Em resumo, esta ideia é resultante da cultura patriarcal e machista que nos envolve. Isso se dá pela idealização de que mulheres são para cuidar de casa e família, que são o sexo frágil. Essa concepção é reafirmada principalmente na infância, quando separam-se “brincadeiras de meninos e meninas”, na qual os meninos jogam futebol, brincam com carros, e meninas brincam com bonecas e de donas de casa. Ou seja, há falta de incentivo às práticas de esportes desde a infância.
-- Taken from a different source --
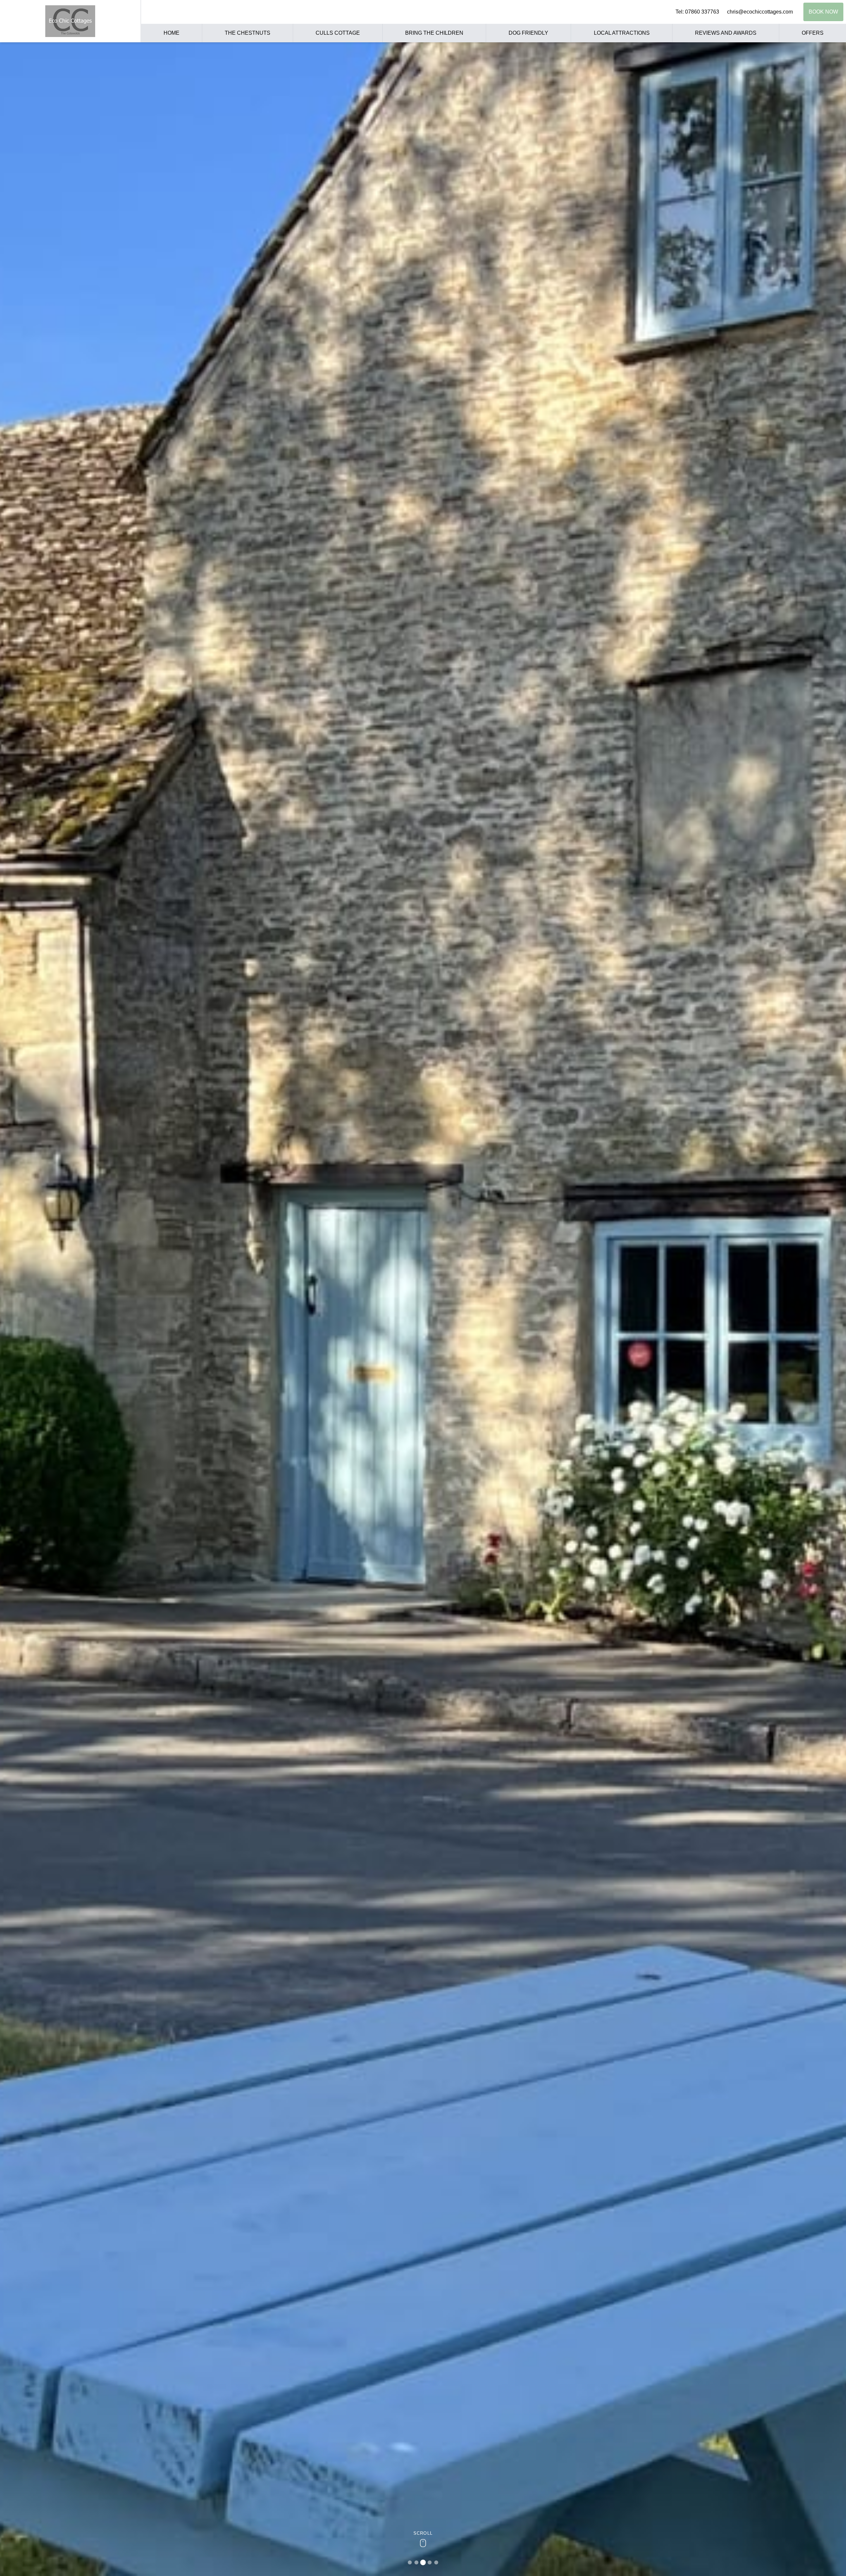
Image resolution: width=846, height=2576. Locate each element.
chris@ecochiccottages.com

Além disso, é importante destacar a falta de patrocínios e a pouca visibilidade. Também é notável a discrepância entre os salários, os atletas masculinos recebem muito mais que as atletas femininas. Uma postagem da ONU em uma rede social, mostra que o jogador Messi recebe o dobro de 1.693 jogadoras das principais ligas do mundo. Nesse sentido, durante a Copa do Mundo Feminina de 2019, a jogadora Marta divulgou a campanha “Go Equal” que tinha por objetivo a igualização dos salários entre os dois gêneros;
Portanto, cabe às confederações e aos clubes que providenciem salários mais justos; aos governos que patrocinem as práticas de esportes femininos; à mídia que dê maior visibilidade e importância ao futebol feminino. Também é preciso que os amantes do futebol passem a acompanhar e dar apoio às meninas. Outro ponto importante é que mais mulheres ainda precisam ocupar cargos dentro do “universo futebol”, sendo treinadoras, árbitras, dirigentes, enfim, com esta possibilidade outras mulheres se inspirarão e terão mais segurança em seguir sua carreira no futebol.